«Londres, 23 avril 1822.
«Deux petits billets de vous valent mieux que les éternelles lettres dont je vous ennuie. Les affaires m'accablent si fort ici, que je n'ai pas le temps de respirer. Je commence à réussir en politique, et j'ai donné à notre diplomatie un caractère qui convient à ce beau nom de Français que je porte. Je ne m'occupe qu'à nous relever. On nous avait mis bien bas. J'exerce autant que je puis l'hospitalité. Je fais rechercher tous les voyageurs français qui arrivent, quelle que soit leur opinion, et je les invite chez moi. J'ai fait hier mon entrée dans le monde. Je me suis fort ennuyé à un rout. Je n'ai pas cessé de souffrir depuis que je suis ici. J'ai des nuits affreuses. Le climat est détestable. S'il n'y a pas guerre, il y aura congrès: vous savez que c'est là notre secret et notre espérance. Je vous ai dit que le roi m'a reçu merveilleusement. J'attends jeudi un mot de vous. Puisque vous ne pouvez pas me dire tout ce que je voudrais, dites-moi au moins des nouvelles de votre monde de France. Lord Bristol n'est pas encore arrivé. Du moins il me parlera de vous.»
LE MÊME.
«Londres, ce 25 avril.
«Je suis ici uniquement occupé d'affaires. Elles sont graves et immenses. Une partie de mon rôle consiste à aller dans le monde, et quand j'ai travaillé toute la journée, il faut que je m'habille pour sortir à onze heures et demie du soir. Jugez quel tourment pour moi. Je presse les arrangements de mon ménage afin de pouvoir ouvrir ma maison le 1er mai. Je doute encore de tout mon succès, car tout me manque.
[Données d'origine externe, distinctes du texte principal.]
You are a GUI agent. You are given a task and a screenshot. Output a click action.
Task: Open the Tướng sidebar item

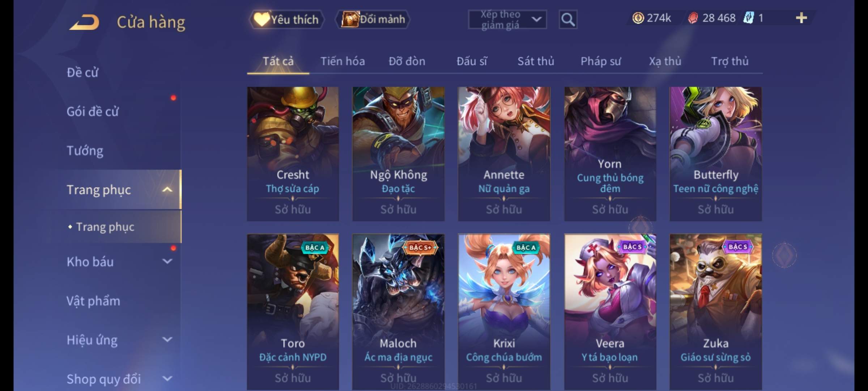[85, 150]
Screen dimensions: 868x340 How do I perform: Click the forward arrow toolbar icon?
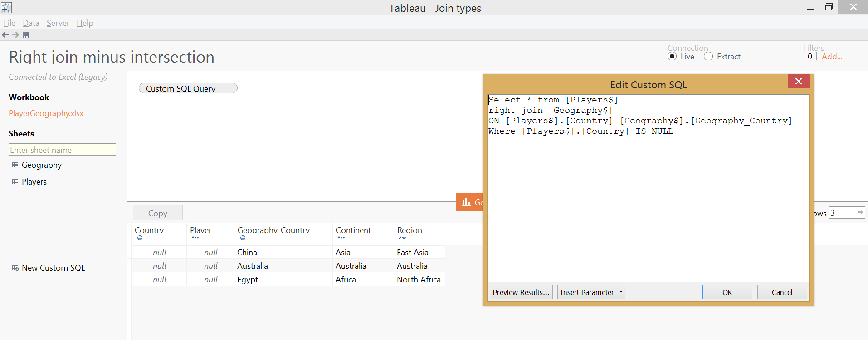point(16,35)
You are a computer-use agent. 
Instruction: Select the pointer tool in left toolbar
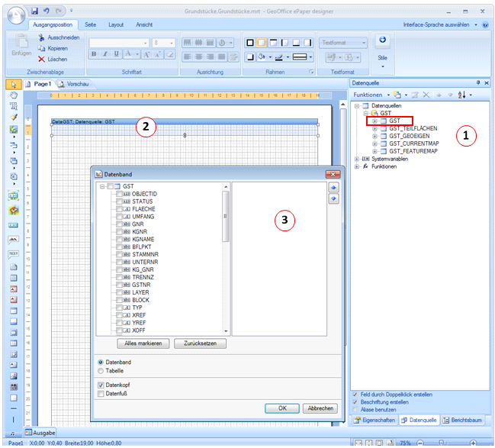12,85
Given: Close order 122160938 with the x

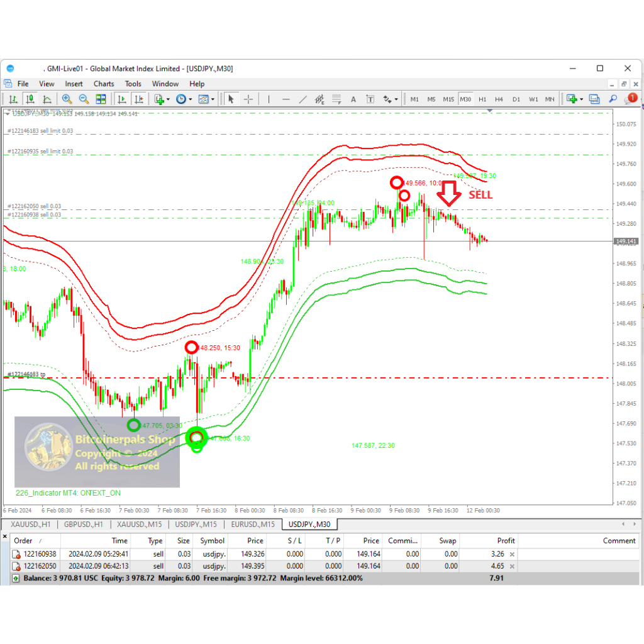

«Je devine aisément qui vous a fait votre ministère. Cela n'a pas le sens commun, et quand nous tomberions, ce ne seraient pas les hommes que vous nommez qui nous remplaceraient. Mais croyez-moi, nous battrons nos ennemis, si toutefois on veut m'écouter. J'ai écrit fortement à Paris. Je regrette tous les jours la petite cellule. Si j'y rentre jamais, je n'en sortirai plus.
«J'ai fait ma paix avec Mathieu.»
LE MÊME.
«30 avril 1822.
«Vous ne m'écrivez que de petits mots froids. Cela me désole. Ne pouvez-vous au moins me parler de ce que vous faites, de ce que vous dites! moi, je vous raconte longuement mes journées. Elles sont en effet bien longues sans vous. Je m'occupe à gagner les suffrages anglais pour les royalistes. Je crois que je réussirai. On m'annonce MM. de Broglie, de Staël et d'Argenson. Cela est assez amusant. Je les comblerai de politesses, surtout les deux premiers. C'est une innocente malice que vous me pardonnerez. Je trouve, ne vous en déplaise, que le plaisir d'avoir sauvé Coudert devrait vous rendre moins cruel le sort de Sirejean.